5. Economia sem ética: É o livre mercado, onde o dinheiro é a “nova providencia” e a propaganda a “nova evangelização”, com romarias pra Miami e New York, onde os sacerdotes são os banqueiros e os empresários e a fé se concentra na caderneta de poupança, nas bolsas de valores, cujos templos são os bancos, os motéis e os shoppings. O mercado tomou o lugar da religião e comanda a sociedade secularizada com impiedosa massificação das mentes, economia sem ética é levar vantagem em tudo, é vender e lucrar, é mais valia, consumismo. O crescimento econômico sem ética é o pior monstro que a terra já viu. Ele é a fonte da violência, miséria, fome, prostituição, poluição, neurose e pânico. Lucrar, ser o mais forte, vencer, eis a lei da economia sem ética.

6. Ciência sem humanidade: É a ciência nas mãos de uma minoria que tudo sabe e a todos controla. È a ciência a serviço do poder e da violência, do racismo e do neoliberalismo. Ciência sem humanidade, é ciência sem consciência, desligada dos valores e da fé, ciência a serviço de interesses egocêntricos. Em nome desta ciência a poluição gera a morte da terra, os fetos são “matéria descartável”, os pobres são os culpados do sbdesenvilvimento, a clonagem é a substituição do amor sexual, do casamento e da família, a informática é meio de dominação do mercado. É a ciência a serviço das ideologias e interesses pessoais e corporativistas: “Sua ética é o interesse” (P. De Oliveira).

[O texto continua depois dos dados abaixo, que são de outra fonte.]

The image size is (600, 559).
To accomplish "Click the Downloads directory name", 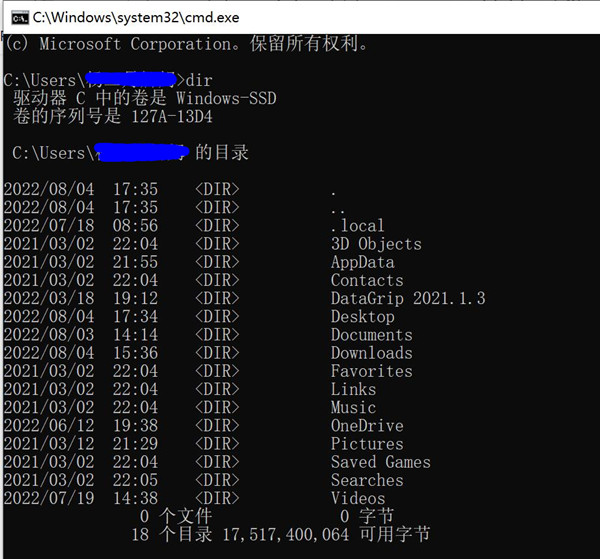I will point(371,353).
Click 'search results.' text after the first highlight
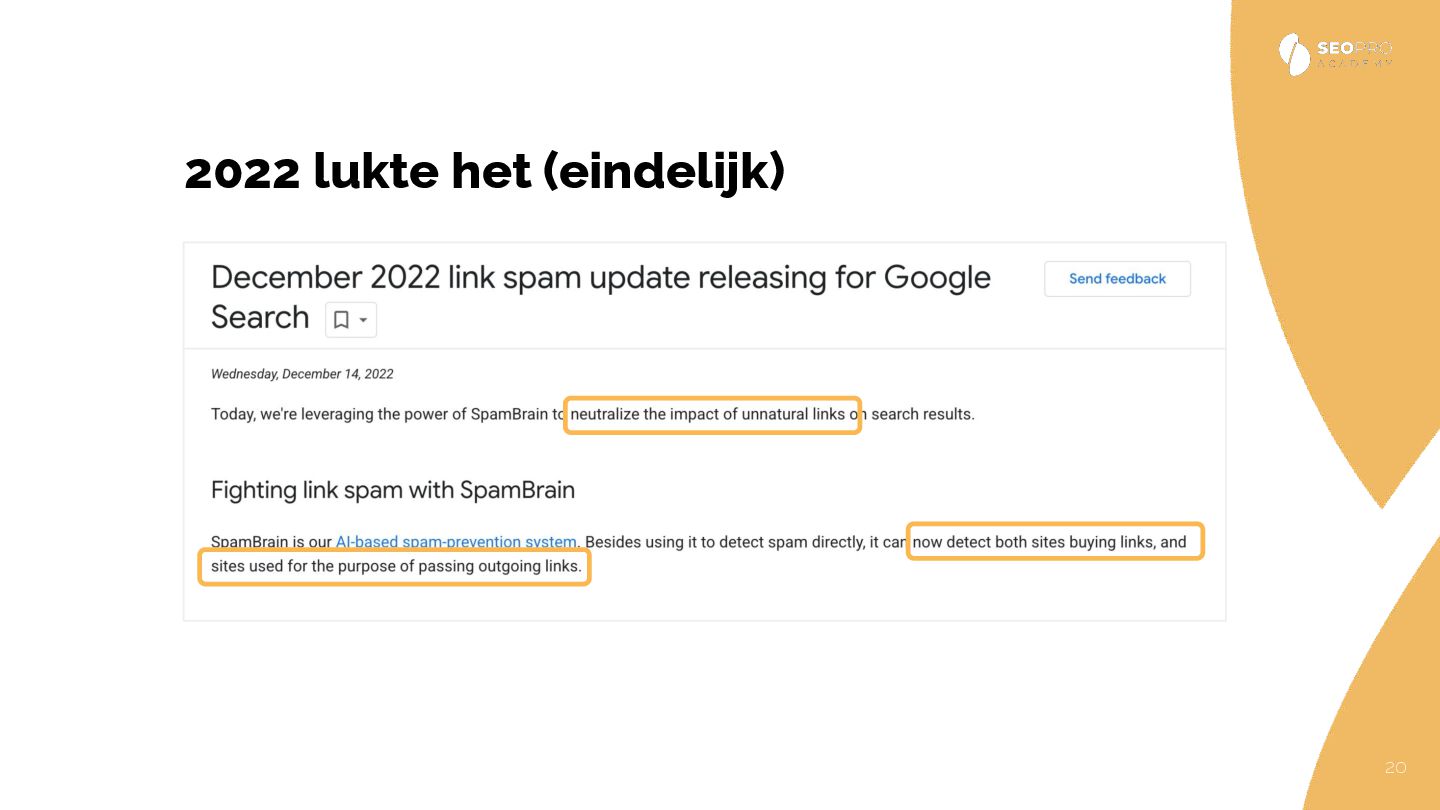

7. Religião sem sacrifício. É a religião sem testemunho, predica sem pratica, oração sem fraternidade, o culto só dos lábios. A pior das corrupções, é a corrupção religiosa, onde se usa o nome de Deus e se manipula o povo, em busca de lucros. A religião virou mercadoria e até safadeza. Religião sem sacrifício, é religião sem cruz, sem o seguimento de Cristo pobre, casto e obediente. É pregar sem viver o que se fala, é ajustar a Palavra de Deus segundo nossos interesses, elevar nossos caprichos à esfera de vontade de Deus. Religião sem sacrifício é querer que Deus faça o que nós queremos. Religião sem sacrifício é dizer uma coisa e fazer outra. É querer Deus sem se envolver com o mundo.